TASK BRIEF>
From the line that contains "Given: Open reviewer N***a's profile" through the last line of the data, copy everything exactly and nothing else, omitting the pictures.

TASK DATA>
━━━━
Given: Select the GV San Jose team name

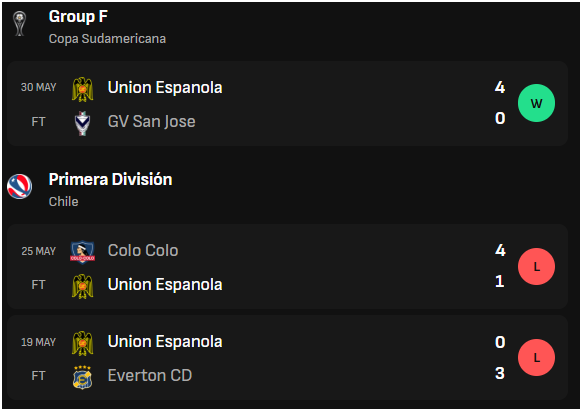Looking at the screenshot, I should [151, 121].
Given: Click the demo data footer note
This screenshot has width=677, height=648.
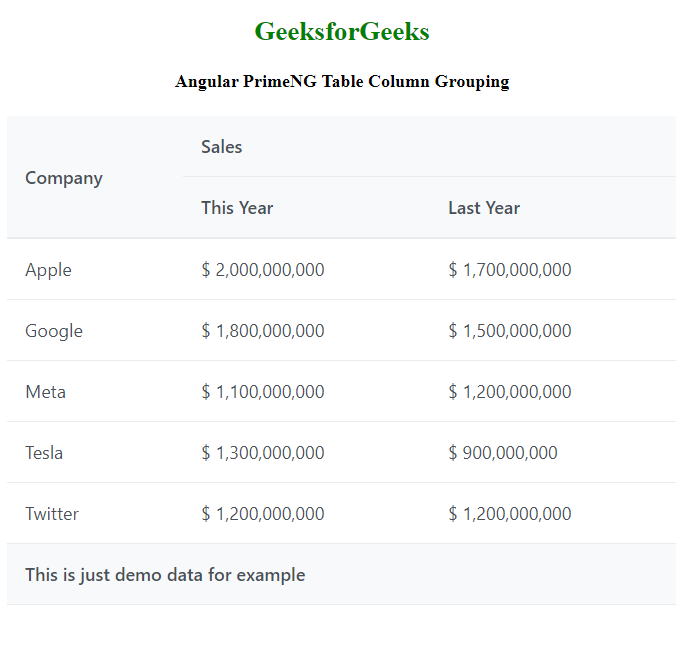Looking at the screenshot, I should tap(165, 575).
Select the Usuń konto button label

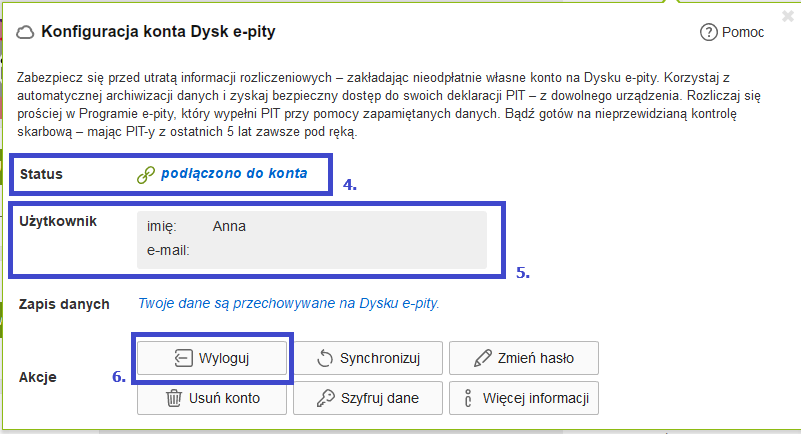[x=224, y=398]
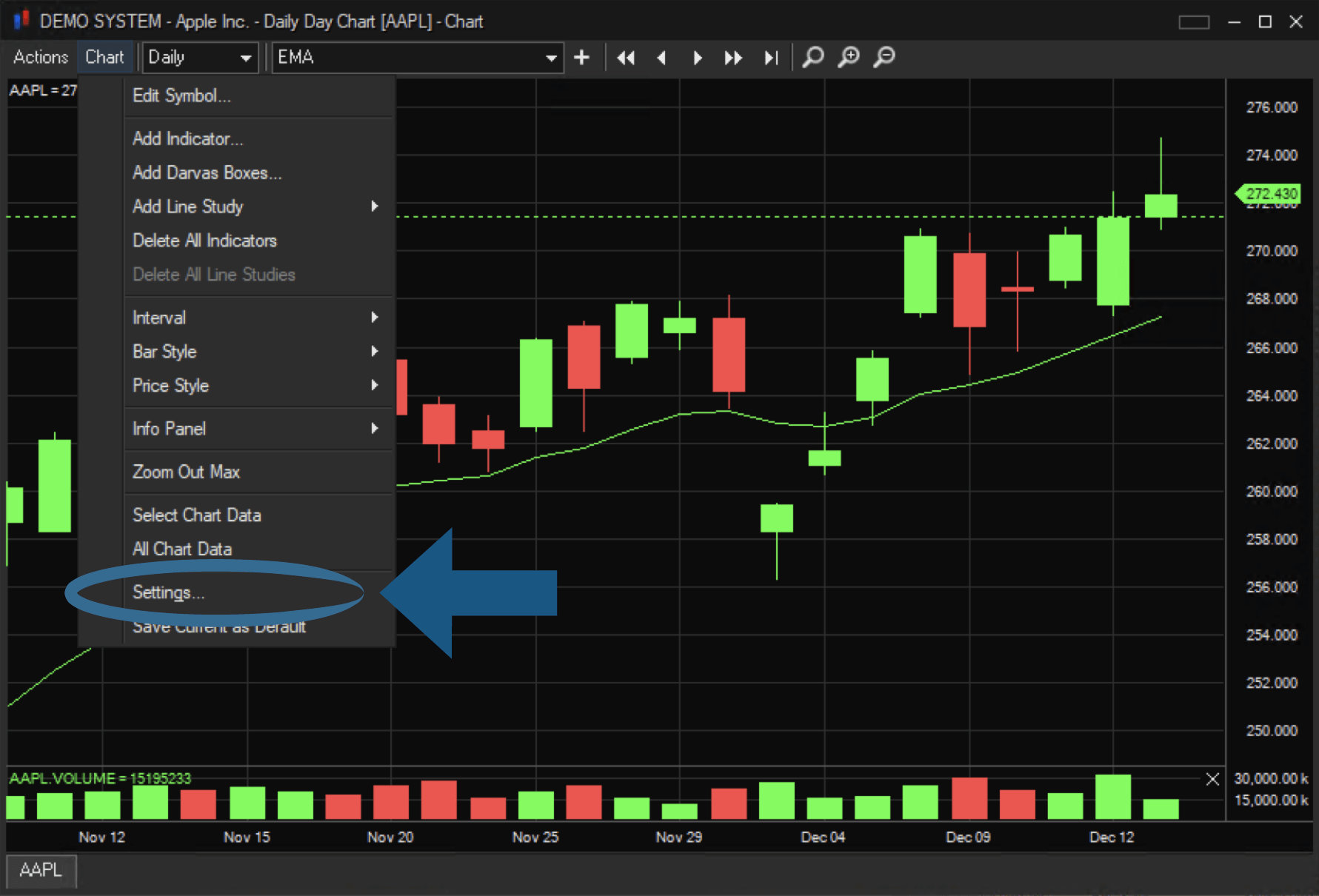Click the zoom-in magnifier icon
Screen dimensions: 1319x896
coord(849,57)
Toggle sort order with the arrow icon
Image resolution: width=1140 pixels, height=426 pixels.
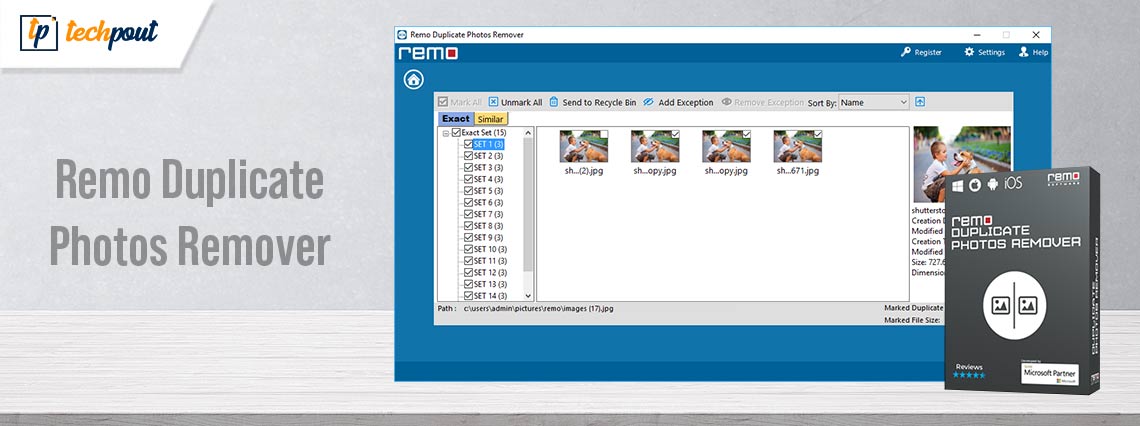pos(920,102)
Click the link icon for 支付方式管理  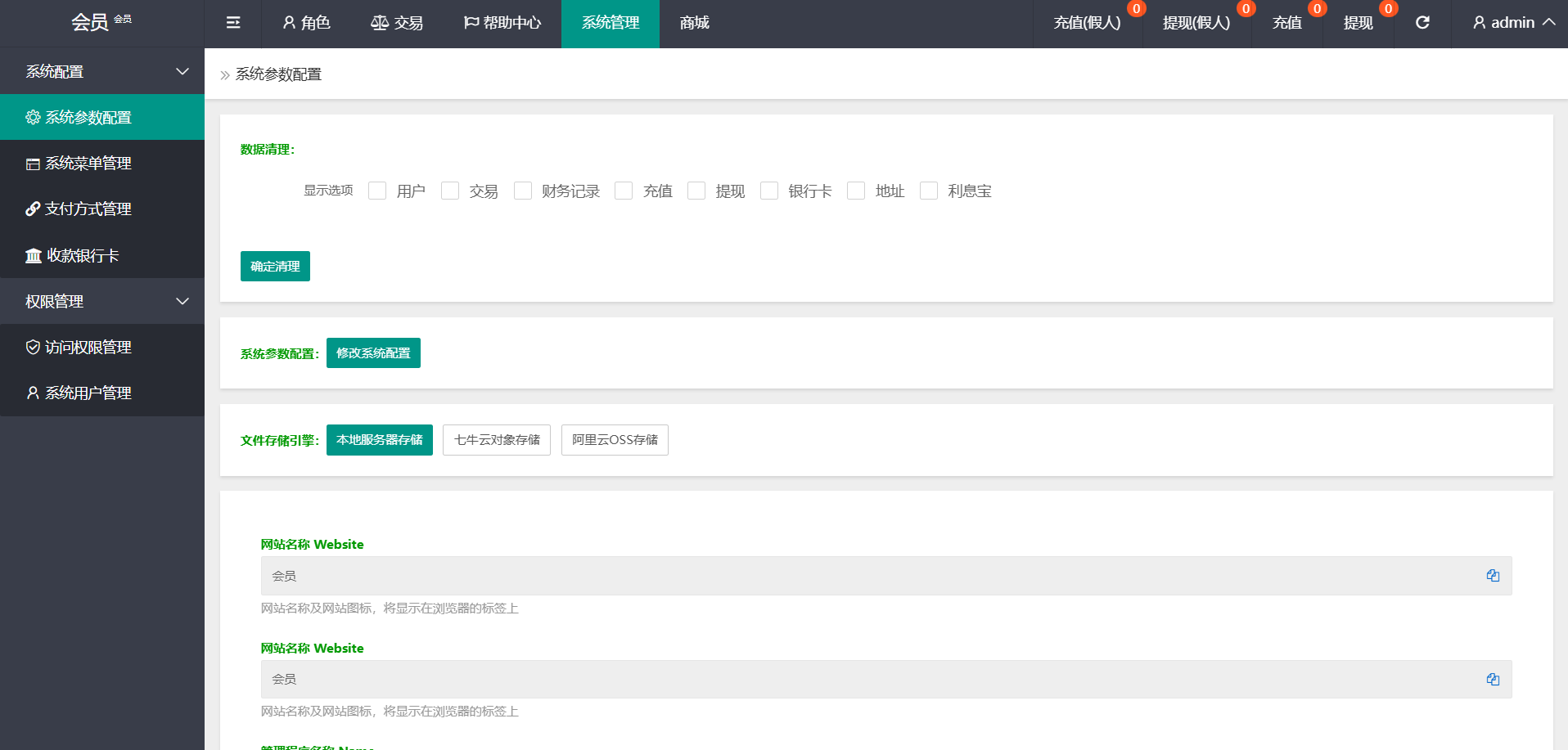[x=33, y=209]
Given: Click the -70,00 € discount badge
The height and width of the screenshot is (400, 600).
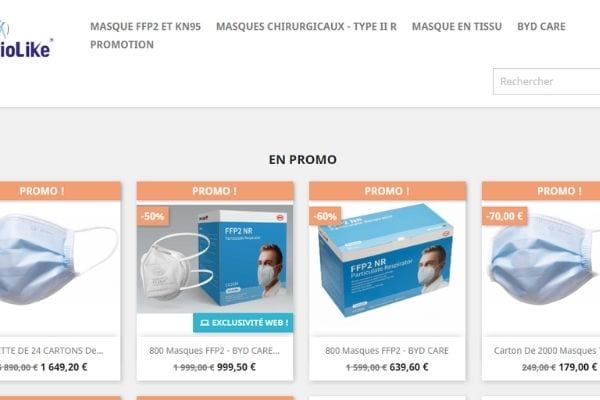Looking at the screenshot, I should (x=504, y=216).
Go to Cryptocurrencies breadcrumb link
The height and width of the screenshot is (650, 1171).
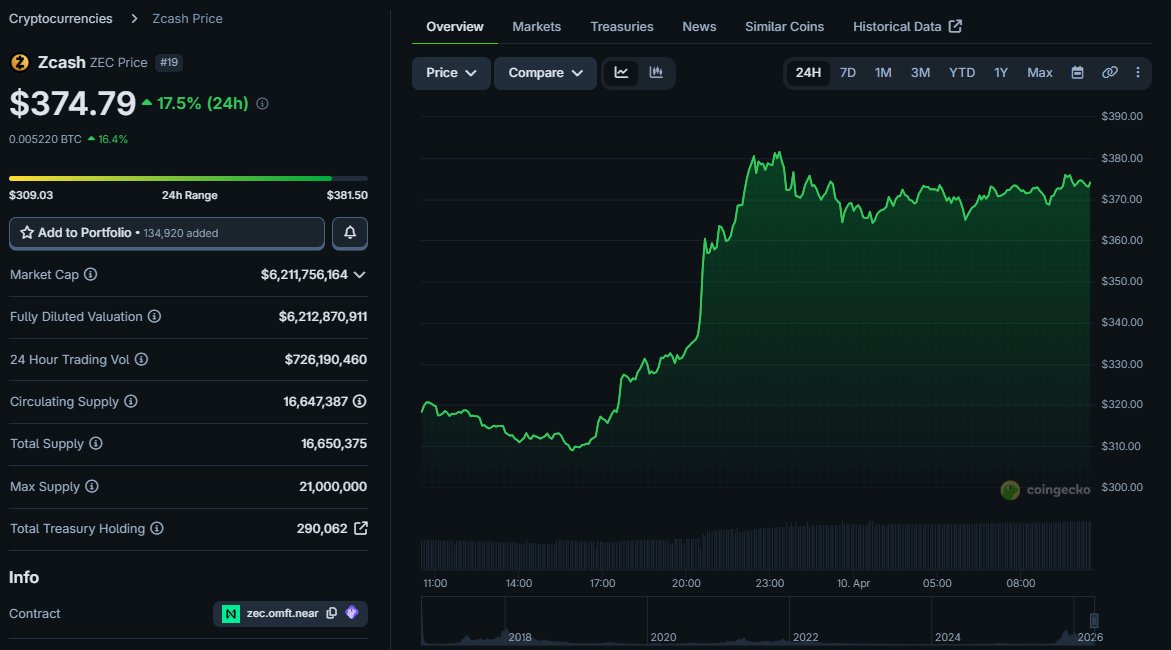pos(60,18)
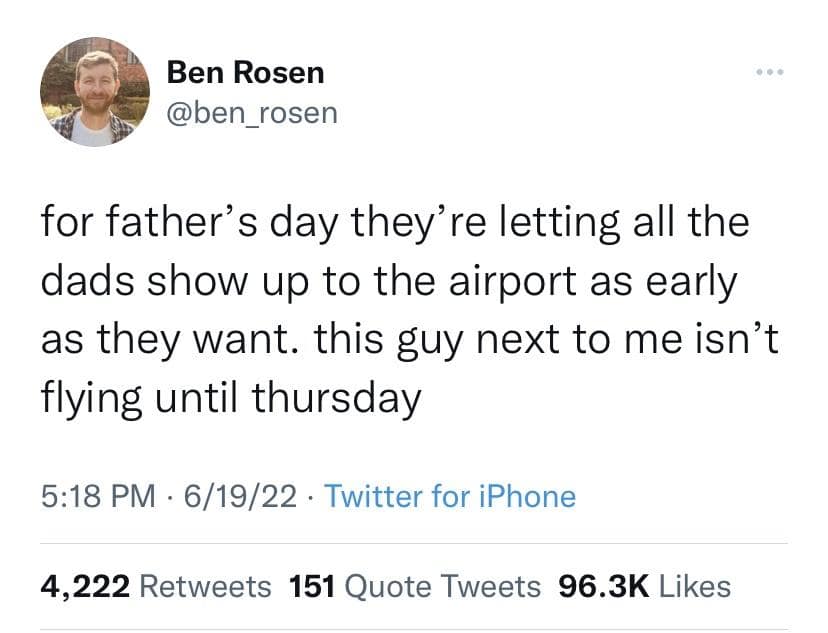Click the 151 quote count number
Viewport: 828px width, 633px height.
311,586
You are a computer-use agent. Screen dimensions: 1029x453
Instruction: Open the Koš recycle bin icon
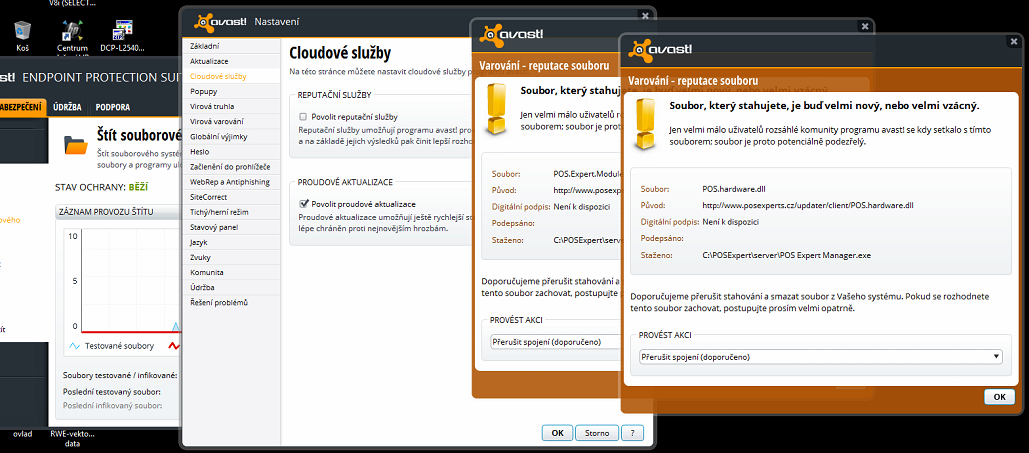[22, 31]

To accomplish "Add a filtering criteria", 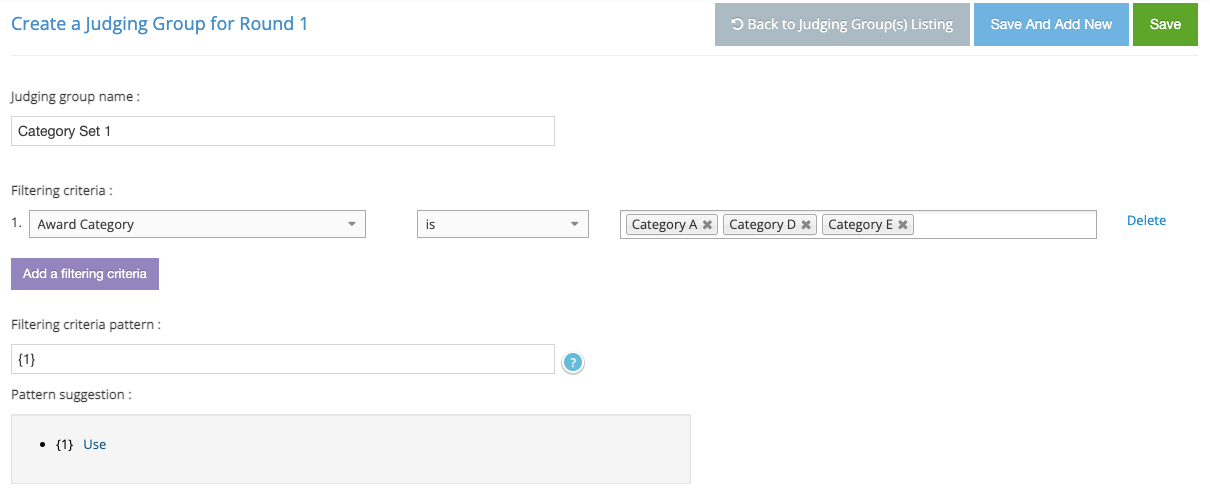I will click(85, 274).
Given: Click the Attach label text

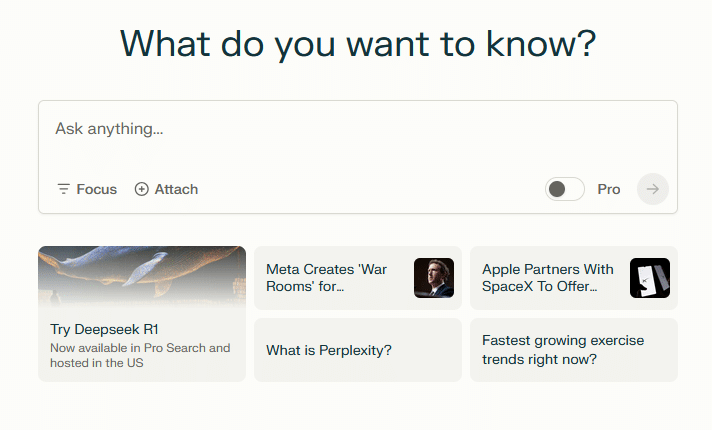Looking at the screenshot, I should pos(176,189).
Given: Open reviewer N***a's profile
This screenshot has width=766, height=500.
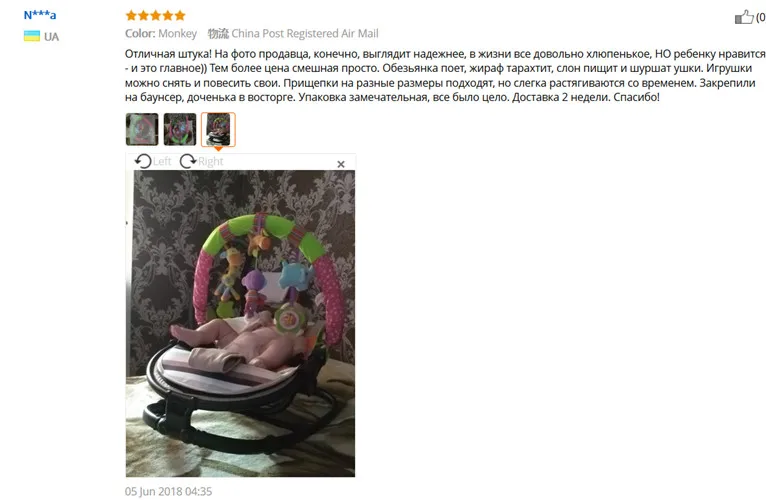Looking at the screenshot, I should click(x=40, y=15).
━━━━
YOUR RESPONSE>
Given: Open reviewer N***a's profile
This screenshot has width=766, height=500.
Looking at the screenshot, I should click(x=40, y=15).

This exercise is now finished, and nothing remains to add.